Ceramic bowl on display in IVDM permanent exhibit
This bowl is on display permanently in the museum's ceramics exhibit.  Found locally along what would have been part of the Lake Cahuilla shoreline, it has small clay 'buttons' along the bowl's neck- possibly for decoration.  It's large mouth probably means it was mainly used to store items- from food like seeds or nuts to fibers that would make nets, clothes, or shoes.

This black ceramic is an example of Chimu pottery, from Peru.  According to Dr. David Breeckner, who has done some research on this vessel, the Chimer Kingdom lasted from about 900-1532 C.E. (Common Era).  It was probably made using a mold: "Molds were made from fired clay that had been formed over an existing object by pressing clay around {[the sample pot] . . .cutting the clay into two, and then removing the two halves."  If you came out to the museum in September/October, you saw this pot in a temporary "Ceramics of the Americas" exhibit.

Sunday, December 10, 2017

Marriage in a Museum

~ Marcie Landeros Education Coordinator

Faye and Kennedy Winkler
Neal Hitch performs family joining ceremony
On March 7th of 2017, I got the distinct honor of working on a wedding that was held at the museum. This wedding between Faye and Kennedy Winkler was one of the most beautiful weddings I had ever attended. They were married on the museum grounds, in front of a tall green ocotillo that seemed to stretch it's arms to the heavens, as a cool breeze blew across our desert. I was truly inspired, and could not imagine a more beautiful place to have a wedding. I thought to myself, "Should I ever find myself planning a wedding, I would want it to be here, so it could be as beautiful as her's." I was surprised to find, about a month later, my boyfriend kneeling in front of me, a ring in his hand.

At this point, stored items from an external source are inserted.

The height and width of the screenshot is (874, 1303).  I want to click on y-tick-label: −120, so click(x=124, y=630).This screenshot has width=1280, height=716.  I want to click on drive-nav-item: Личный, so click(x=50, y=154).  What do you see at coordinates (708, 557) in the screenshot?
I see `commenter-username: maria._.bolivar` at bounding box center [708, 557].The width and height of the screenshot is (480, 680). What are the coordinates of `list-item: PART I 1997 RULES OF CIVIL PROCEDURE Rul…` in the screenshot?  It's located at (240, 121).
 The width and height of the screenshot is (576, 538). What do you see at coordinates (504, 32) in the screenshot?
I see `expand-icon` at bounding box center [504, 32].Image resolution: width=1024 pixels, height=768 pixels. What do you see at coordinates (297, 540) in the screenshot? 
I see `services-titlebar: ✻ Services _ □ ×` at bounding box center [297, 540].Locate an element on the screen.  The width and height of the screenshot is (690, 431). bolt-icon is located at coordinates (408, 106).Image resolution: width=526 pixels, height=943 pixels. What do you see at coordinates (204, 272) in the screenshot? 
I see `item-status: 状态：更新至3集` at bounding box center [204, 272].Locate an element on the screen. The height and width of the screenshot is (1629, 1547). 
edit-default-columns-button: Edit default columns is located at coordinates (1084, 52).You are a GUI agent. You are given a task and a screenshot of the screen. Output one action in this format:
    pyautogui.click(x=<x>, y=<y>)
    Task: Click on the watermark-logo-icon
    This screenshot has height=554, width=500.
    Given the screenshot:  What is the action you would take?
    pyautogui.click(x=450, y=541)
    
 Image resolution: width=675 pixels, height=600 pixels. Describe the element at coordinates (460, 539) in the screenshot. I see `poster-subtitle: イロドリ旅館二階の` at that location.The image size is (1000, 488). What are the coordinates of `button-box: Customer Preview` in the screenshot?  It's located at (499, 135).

Marcie and Cornelio Landeros
I soon found myself planning my own wedding, and I knew exactly where I wanted it to be. We held it in November, the ceremony in the visable storage section of our exhibit, and the reception outside under that beautiful desert sky. The wedding was everything I could have imagined. Our director held the ceremony that not only joined my life with my new husbands, but also my daughter's. Joining in marriage at the Imperial Valley Desert Museum was truly one of the most beautiful things I have ever done.

Friday, November 3, 2017

An Archaeologist's Perspective: Origins

I didn't start out as an archaeologist.
  Although my background and interests had always been in the past,
 I had grown up a book nerd. 
I had never even considered the possibility of studying history first-hand in the field!

My undergraduate study was done at a small liberal arts college in upstate Vermont.  I was one student in a small department, studying Classics.  I was learning the history and culture of the great Mediterranean civilizations: the Greeks and the Romans.  It was during this program that I spent a term abroad in Athens, Greece.  This period was my first time in Greece, and the first time I would ever see the sites and artifacts of my study first-hand.  I was living in a city thousands of years old, surrounded by a culture that was a beautifully chaotic mix of old and new, taking classes that were taught in and around the ancient buildings themselves. 

I was hooked.  I knew that, whatever my future job, it had to bring me back to this feeling of experiencing and living history.

During this time, I took a one-week tour on the island of Crete, home to the ancient Minoans.  Walking the corridors of the famed Palace of Knossos, I was left speechless at its sophistication and size.  That awe turned to intrigue as I learned just how little was actually known about the culture and its people.

When my term in Greece finished, I returned to my college in Vermont.  I continued my studies in the later Classical civilizations of Greece and Rome.  But I could not forget the mystery and lure of the Bronze Age Minoans.